Em dado momento, a conta chegou a ter 150 mil seguidores, e de acordo com outros usuários do Twitter era ligada a contas semelhantes, o que especialistas afirmam representar uma rede para disseminação de propaganda.

Essas contas muitas vezes são usadas como veículos para difundir memes a favor de Trump e contra o Partido Democrata. As contas muitas vezes usam imagens de livre acesso alteradas com itens portando o nome de Trump.

O governo Trump parece resistir a enfrentar o crescente problema da propaganda online russa, e legisladores e especialistas em segurança nacional afirmam que as táticas usadas na campanha de 2016 continuam a ser empregadas.

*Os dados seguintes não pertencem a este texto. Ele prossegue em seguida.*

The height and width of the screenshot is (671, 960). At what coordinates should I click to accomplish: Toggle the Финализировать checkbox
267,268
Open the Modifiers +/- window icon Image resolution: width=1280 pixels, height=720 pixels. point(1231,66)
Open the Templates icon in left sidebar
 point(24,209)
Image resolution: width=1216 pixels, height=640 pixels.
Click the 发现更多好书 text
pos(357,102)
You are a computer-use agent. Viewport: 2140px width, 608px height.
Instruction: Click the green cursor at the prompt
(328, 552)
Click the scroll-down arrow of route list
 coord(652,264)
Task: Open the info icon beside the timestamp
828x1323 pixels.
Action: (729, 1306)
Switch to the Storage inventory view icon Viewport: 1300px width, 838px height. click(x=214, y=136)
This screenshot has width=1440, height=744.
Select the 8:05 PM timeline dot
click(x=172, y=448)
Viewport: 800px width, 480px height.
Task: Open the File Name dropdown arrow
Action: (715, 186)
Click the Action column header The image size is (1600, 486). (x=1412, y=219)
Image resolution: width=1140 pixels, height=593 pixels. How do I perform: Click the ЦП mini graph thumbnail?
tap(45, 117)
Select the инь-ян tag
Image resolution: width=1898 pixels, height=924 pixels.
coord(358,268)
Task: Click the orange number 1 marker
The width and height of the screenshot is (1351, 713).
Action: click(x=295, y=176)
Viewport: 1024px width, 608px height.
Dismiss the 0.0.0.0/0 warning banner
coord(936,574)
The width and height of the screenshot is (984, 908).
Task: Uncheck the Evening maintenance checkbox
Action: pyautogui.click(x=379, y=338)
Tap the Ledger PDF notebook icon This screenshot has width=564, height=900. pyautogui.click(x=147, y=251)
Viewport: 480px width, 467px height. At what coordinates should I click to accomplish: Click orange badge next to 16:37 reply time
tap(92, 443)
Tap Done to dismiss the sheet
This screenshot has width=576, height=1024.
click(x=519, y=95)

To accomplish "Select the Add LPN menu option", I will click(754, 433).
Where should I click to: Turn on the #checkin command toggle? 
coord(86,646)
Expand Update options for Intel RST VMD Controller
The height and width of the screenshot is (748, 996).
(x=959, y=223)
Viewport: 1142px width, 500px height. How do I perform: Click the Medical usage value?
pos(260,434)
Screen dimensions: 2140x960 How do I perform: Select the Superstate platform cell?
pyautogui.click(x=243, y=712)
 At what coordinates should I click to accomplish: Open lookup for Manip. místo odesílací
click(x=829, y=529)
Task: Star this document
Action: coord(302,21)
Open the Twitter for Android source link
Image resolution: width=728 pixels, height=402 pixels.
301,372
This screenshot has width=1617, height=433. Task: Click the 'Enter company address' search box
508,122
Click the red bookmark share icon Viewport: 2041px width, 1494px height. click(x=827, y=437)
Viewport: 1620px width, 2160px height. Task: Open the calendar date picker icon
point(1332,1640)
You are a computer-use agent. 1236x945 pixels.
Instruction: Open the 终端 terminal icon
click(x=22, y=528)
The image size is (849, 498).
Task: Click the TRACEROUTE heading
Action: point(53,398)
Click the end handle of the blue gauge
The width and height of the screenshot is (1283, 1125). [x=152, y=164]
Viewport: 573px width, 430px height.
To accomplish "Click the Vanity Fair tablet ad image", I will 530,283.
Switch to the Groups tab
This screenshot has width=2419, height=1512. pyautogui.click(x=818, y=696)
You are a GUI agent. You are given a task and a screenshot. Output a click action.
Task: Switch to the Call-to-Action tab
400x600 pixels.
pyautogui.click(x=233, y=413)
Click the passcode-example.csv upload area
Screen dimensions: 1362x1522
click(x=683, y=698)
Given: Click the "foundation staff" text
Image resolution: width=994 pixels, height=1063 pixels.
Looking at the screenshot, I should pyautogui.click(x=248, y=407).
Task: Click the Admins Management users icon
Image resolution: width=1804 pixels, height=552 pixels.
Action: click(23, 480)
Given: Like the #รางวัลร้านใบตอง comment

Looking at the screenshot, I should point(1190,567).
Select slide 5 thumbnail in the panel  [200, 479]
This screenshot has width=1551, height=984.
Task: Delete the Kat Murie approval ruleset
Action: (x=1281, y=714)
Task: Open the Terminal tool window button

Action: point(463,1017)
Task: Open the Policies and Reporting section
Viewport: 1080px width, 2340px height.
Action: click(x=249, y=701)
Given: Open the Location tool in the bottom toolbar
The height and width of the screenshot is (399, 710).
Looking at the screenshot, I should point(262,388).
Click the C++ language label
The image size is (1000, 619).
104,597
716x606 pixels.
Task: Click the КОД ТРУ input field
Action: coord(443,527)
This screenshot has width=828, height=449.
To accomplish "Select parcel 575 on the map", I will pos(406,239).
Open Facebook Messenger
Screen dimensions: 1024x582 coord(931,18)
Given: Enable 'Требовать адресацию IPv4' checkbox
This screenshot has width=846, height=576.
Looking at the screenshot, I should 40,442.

O Congresso reservou US$ 80 milhões em verbas para combater a propaganda do Estado Islâmico e a desinformação russa online, mas o Departamento de Estado ainda não usou o dinheiro, o que gerou condenação bipartidária, do senador Rob Portman, republicano do Ohio, e do senador Chris Murphy, democrata do Connecticut, autores do projeto que criou o fundo.

"O desafio da desinformação russa não se refere a Donald Trump. É muito maior que isso", disse Portman em discurso no Conselho Atlântico, em julho. "Já era problema sério antes dele e vai continuar a ser problema muito depois que ele deixar o cargo".